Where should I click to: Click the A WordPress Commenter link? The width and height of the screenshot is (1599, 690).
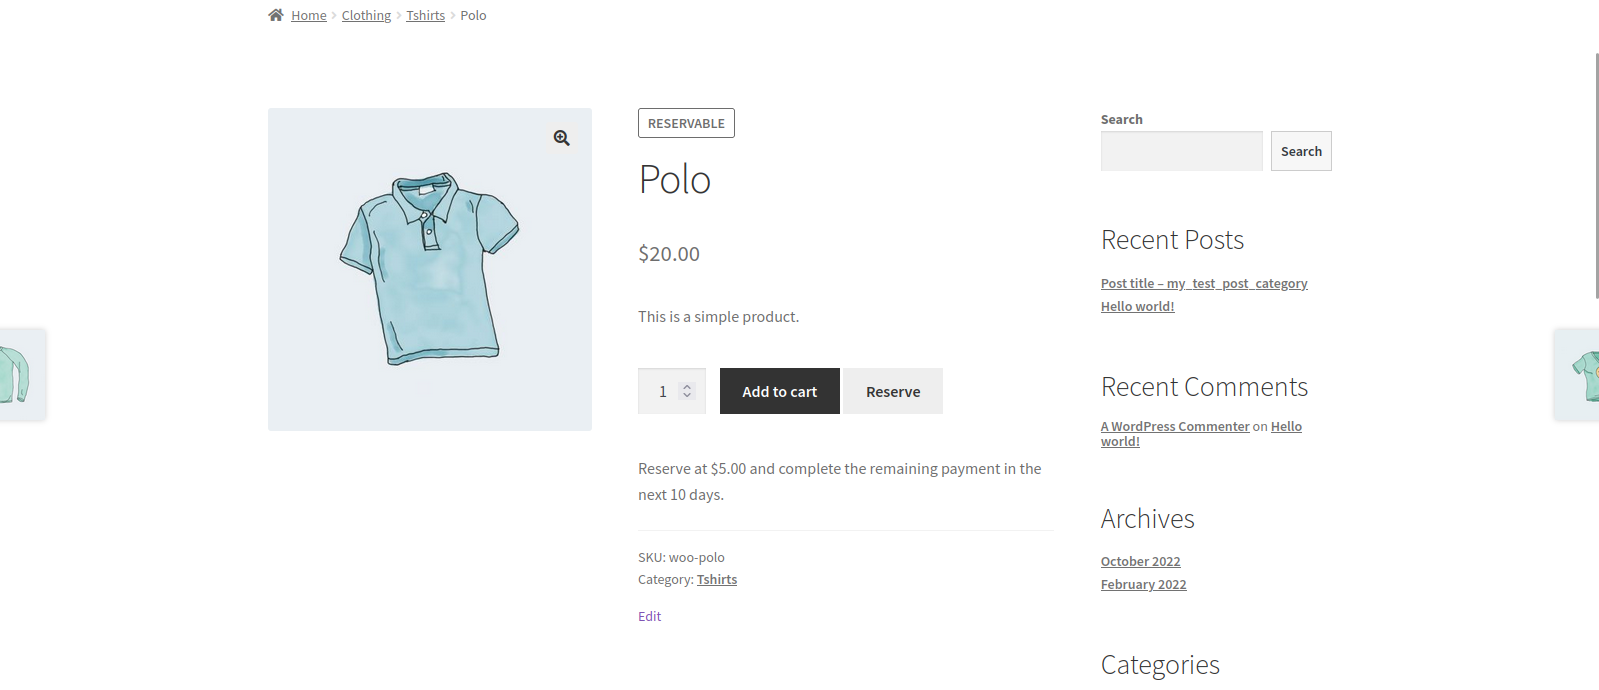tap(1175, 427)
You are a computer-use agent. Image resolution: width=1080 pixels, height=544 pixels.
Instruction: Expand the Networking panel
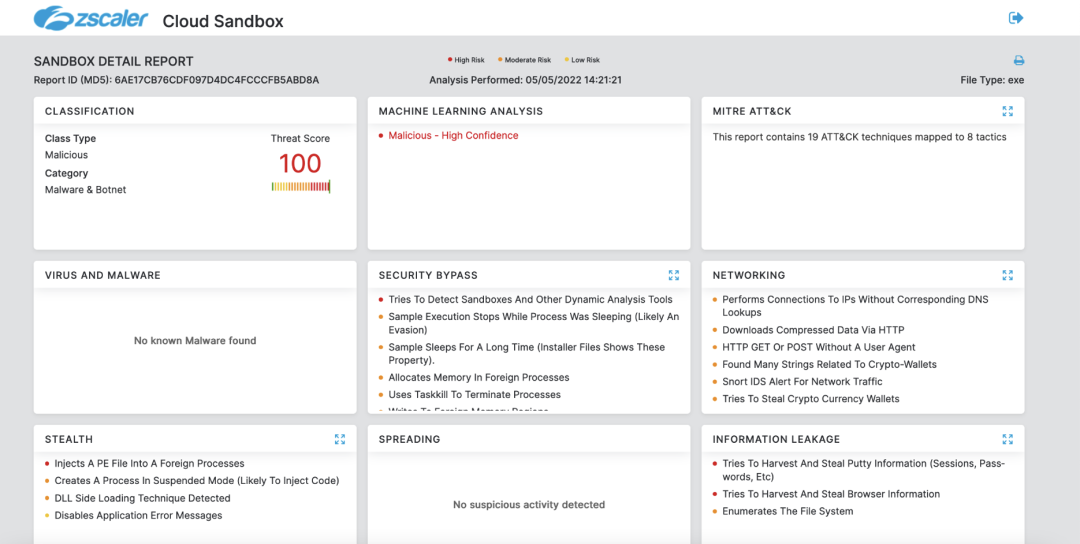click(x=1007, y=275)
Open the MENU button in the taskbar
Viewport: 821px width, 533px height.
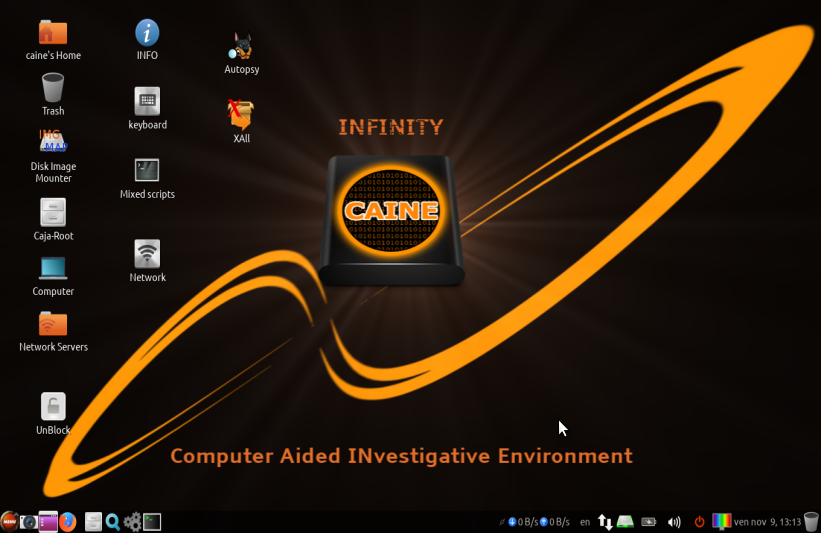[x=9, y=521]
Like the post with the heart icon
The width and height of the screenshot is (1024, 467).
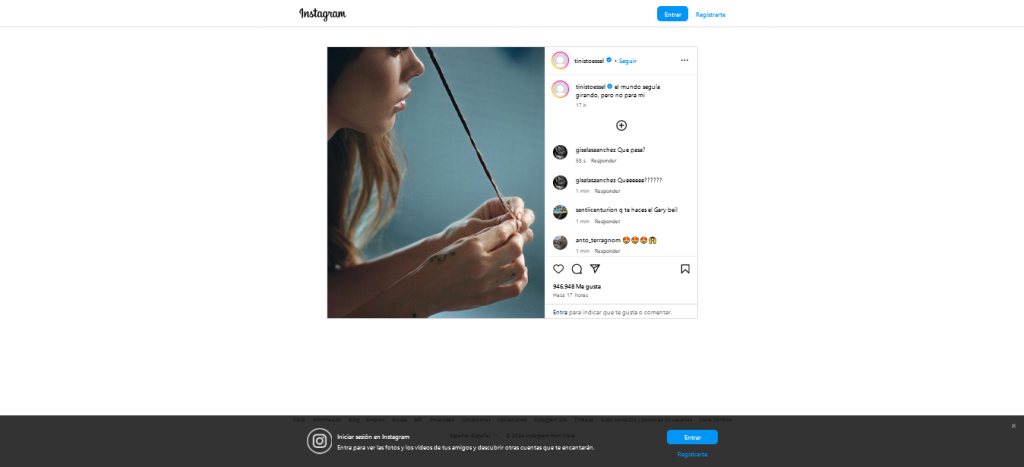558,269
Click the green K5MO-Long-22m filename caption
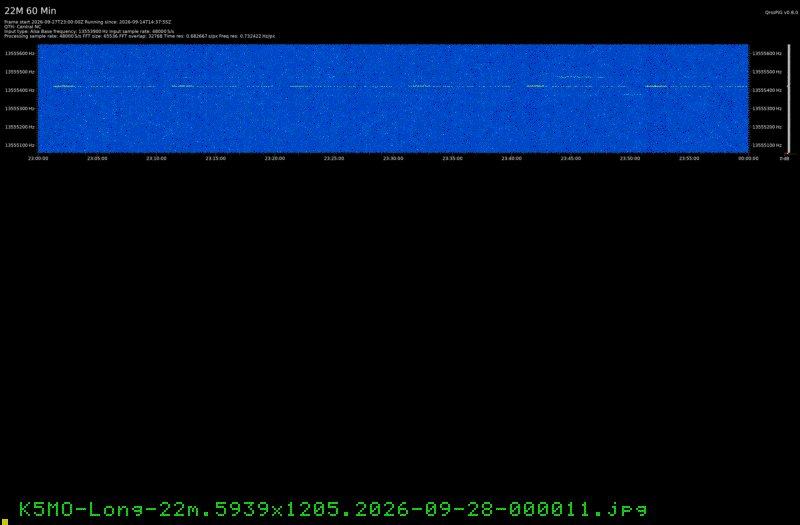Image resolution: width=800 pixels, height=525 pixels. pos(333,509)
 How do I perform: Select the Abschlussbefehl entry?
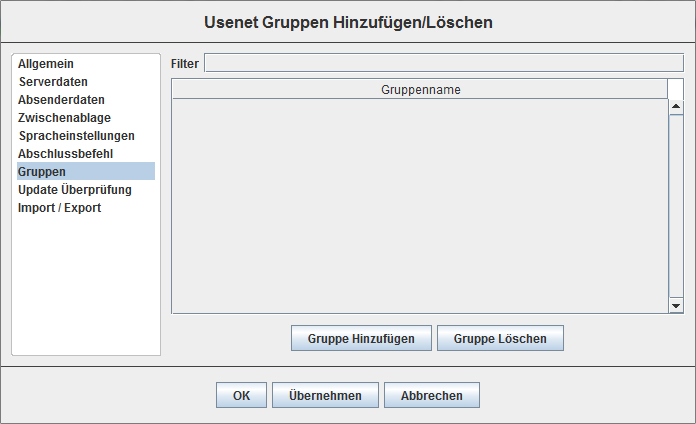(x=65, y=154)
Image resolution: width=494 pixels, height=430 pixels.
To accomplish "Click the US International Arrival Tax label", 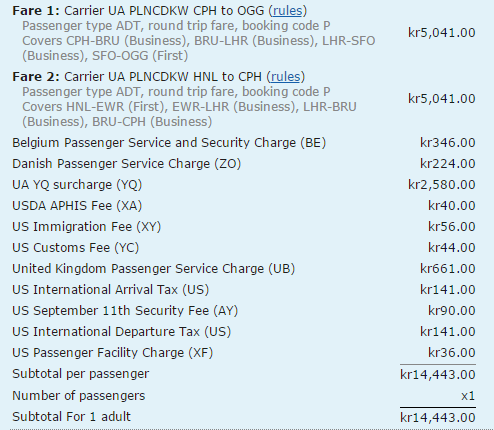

TASK BRIEF: From the first line to the last, copy the records above exactly and drop any pictures.

TASK ANSWER:
Where should I click to: Click the A WordPress Commenter link? The width and height of the screenshot is (1599, 690).
tap(1175, 427)
You are a computer-use agent. Image resolution: width=1080 pixels, height=544 pixels.
Instruction: Expand the Networking panel
click(x=1007, y=275)
Open the MENU button in the taskbar
Viewport: 821px width, 533px height.
[x=9, y=521]
Like the post with the heart icon
The width and height of the screenshot is (1024, 467).
558,269
Click the green K5MO-Long-22m filename caption
Image resolution: width=800 pixels, height=525 pixels. pos(333,509)
 How do I perform: Select the Abschlussbefehl entry?
(x=65, y=154)
Image resolution: width=494 pixels, height=430 pixels.
To accomplish "Click the US International Arrival Tax label", 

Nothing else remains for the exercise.